● **TASK TO CARRY OUT**
A faithful copy of the data is the goal; set it down exactly, without the images.

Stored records
== Segment start ==

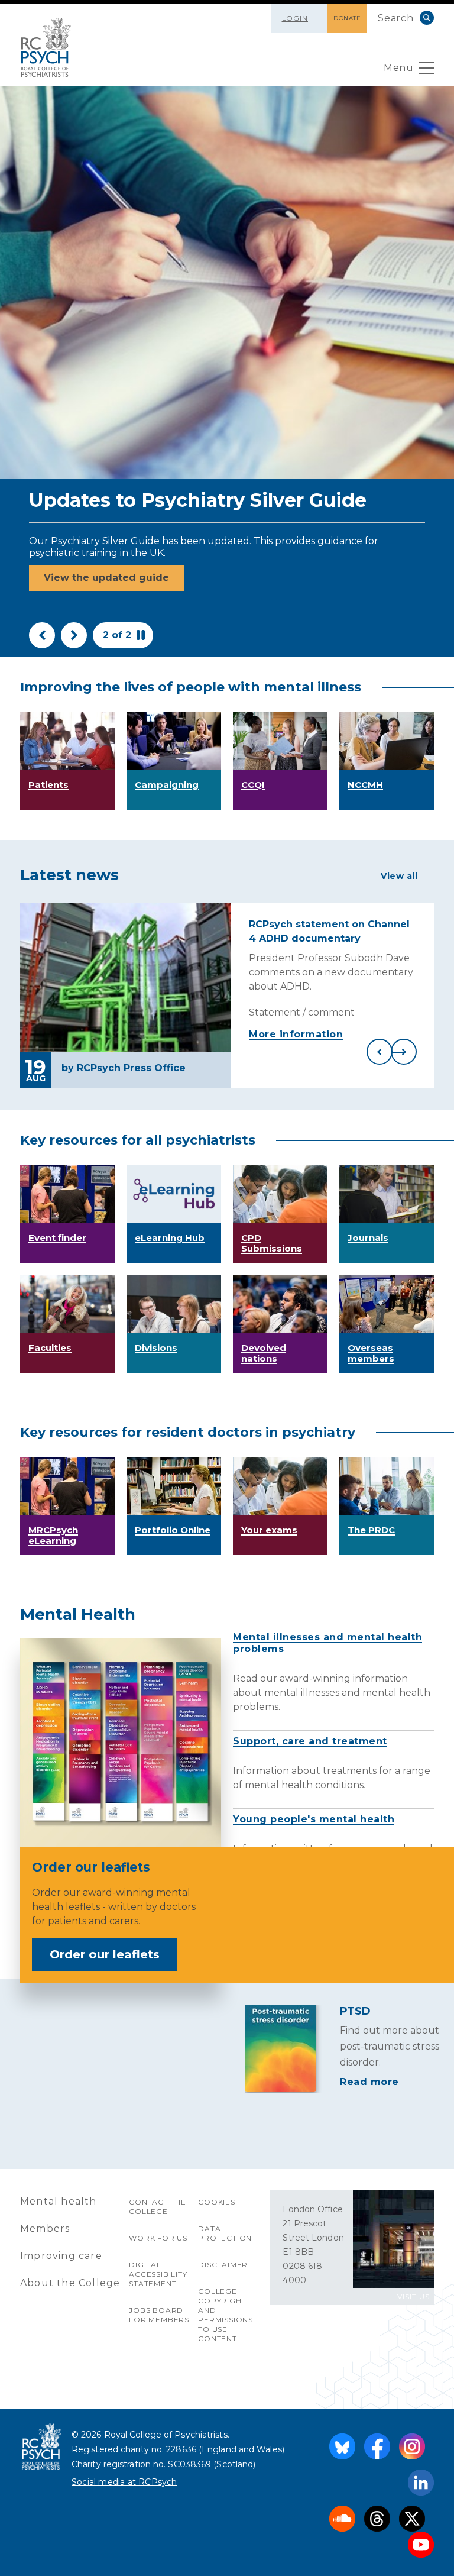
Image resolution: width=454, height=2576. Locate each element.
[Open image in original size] (46, 47)
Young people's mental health (313, 1819)
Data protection (225, 2233)
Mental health (58, 2201)
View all (399, 876)
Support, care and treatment (310, 1741)
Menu (398, 67)
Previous (42, 635)
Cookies (216, 2201)
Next (74, 635)
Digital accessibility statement (158, 2274)
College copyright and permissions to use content (225, 2315)
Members (45, 2228)
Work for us (158, 2238)
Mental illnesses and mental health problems (327, 1642)
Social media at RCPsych (124, 2482)
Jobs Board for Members (159, 2315)
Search (427, 18)
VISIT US (413, 2296)
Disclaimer (223, 2264)
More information (296, 1034)
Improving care (61, 2255)
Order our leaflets (105, 1954)
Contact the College (157, 2206)
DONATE (347, 18)
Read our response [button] (92, 597)
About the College (70, 2283)
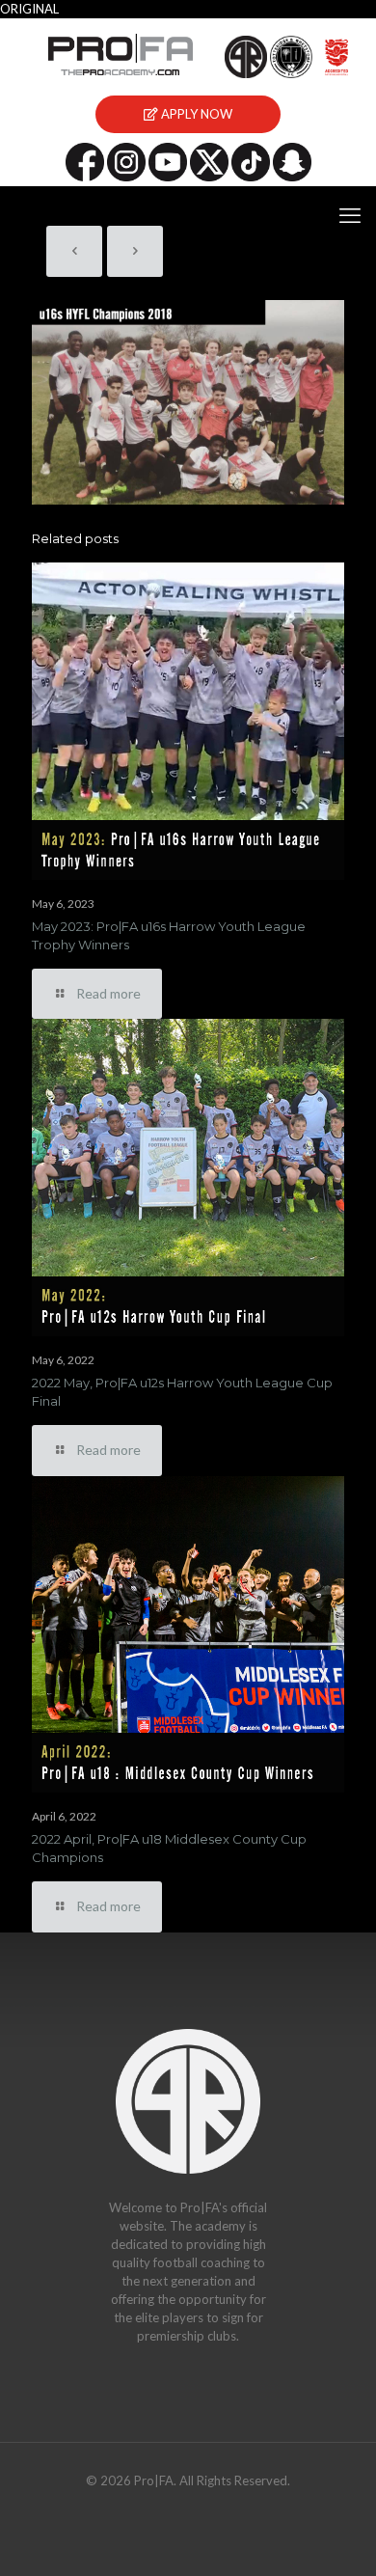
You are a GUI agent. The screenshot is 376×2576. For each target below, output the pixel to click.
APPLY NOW (195, 114)
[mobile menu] (350, 215)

== Segment end ==

● **THE ANSWER**
Image resolution: width=454, height=2576. Locate each element.
[Open image in original size] (46, 47)
Young people's mental health (313, 1819)
Data protection (225, 2233)
Mental health (58, 2201)
View all (399, 876)
Support, care and treatment (310, 1741)
Menu (398, 67)
Previous (42, 635)
Cookies (216, 2201)
Next (74, 635)
Digital accessibility statement (158, 2274)
College copyright and permissions to use content (225, 2315)
Members (45, 2228)
Work for us (158, 2238)
Mental illnesses and mental health problems (327, 1642)
Social media at RCPsych (124, 2482)
Jobs Board for Members (159, 2315)
Search (427, 18)
VISIT US (413, 2296)
Disclaimer (223, 2264)
More information (296, 1034)
Improving care (61, 2255)
Order our leaflets (105, 1954)
Contact the College (157, 2206)
DONATE (347, 18)
Read our response [button] (92, 597)
About the College (70, 2283)
You are a GUI agent. The screenshot is 376×2576. For each target below, output the pixel to click.
APPLY NOW (195, 114)
[mobile menu] (350, 215)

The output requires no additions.